Generation-Heavy Hybrid Machine Translation

Speaker Name:	Nizar Habash
Speaker Info:	Postdoctoral Researcher, Center for Computational Learning Systems;
	habash@cs.columbia.edu
Date:	Thursday October 28th
Time:	11:30am-12:30pm
Location:	CS Conference Room

Abstract:

Generation-Heavy Hybrid Machine Translation (GHMT) is an asymmetrical hybrid approach that addresses the issue of MT resource poverty in source-poor/target-rich language pairs by exploiting available symbolic and statistical target-language (TL) resources.
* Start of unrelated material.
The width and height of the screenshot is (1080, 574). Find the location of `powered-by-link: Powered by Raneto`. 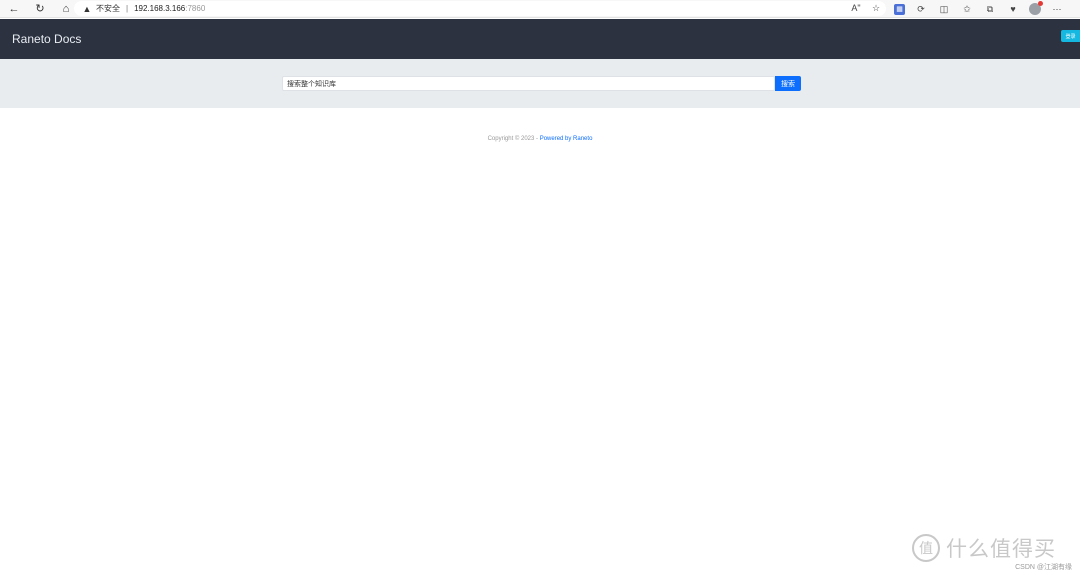

powered-by-link: Powered by Raneto is located at coordinates (566, 139).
This talk presents a specific implementation of this approach where the expected source-language (SL) resources include a syntactic parser and a simple one-to-many translation dictionary. Expensive parallel resources, such as transfer rules, complex interlingual lexicons, or even bitexts are not used. Rich TL symbolic resources such as word lexical semantics, categorial variations and subcategorization frames are used to overgenerate multiple structural variations from a TL-glossed syntactic dependency representation of SL sentences. This SL-independent symbolic overgeneration accounts for possible translation divergences, cases where the underlying concept or "gist" of a sentence is distributed differently in two languages. The overgeneration is constrained by multiple statistical TL models including surface n-grams and structural n-grams. The first implementation of this approach focused on Spanish-English MT. An evaluation of this system will be presented together with issues with ongoing work on retargeting to Chinese and Arabic.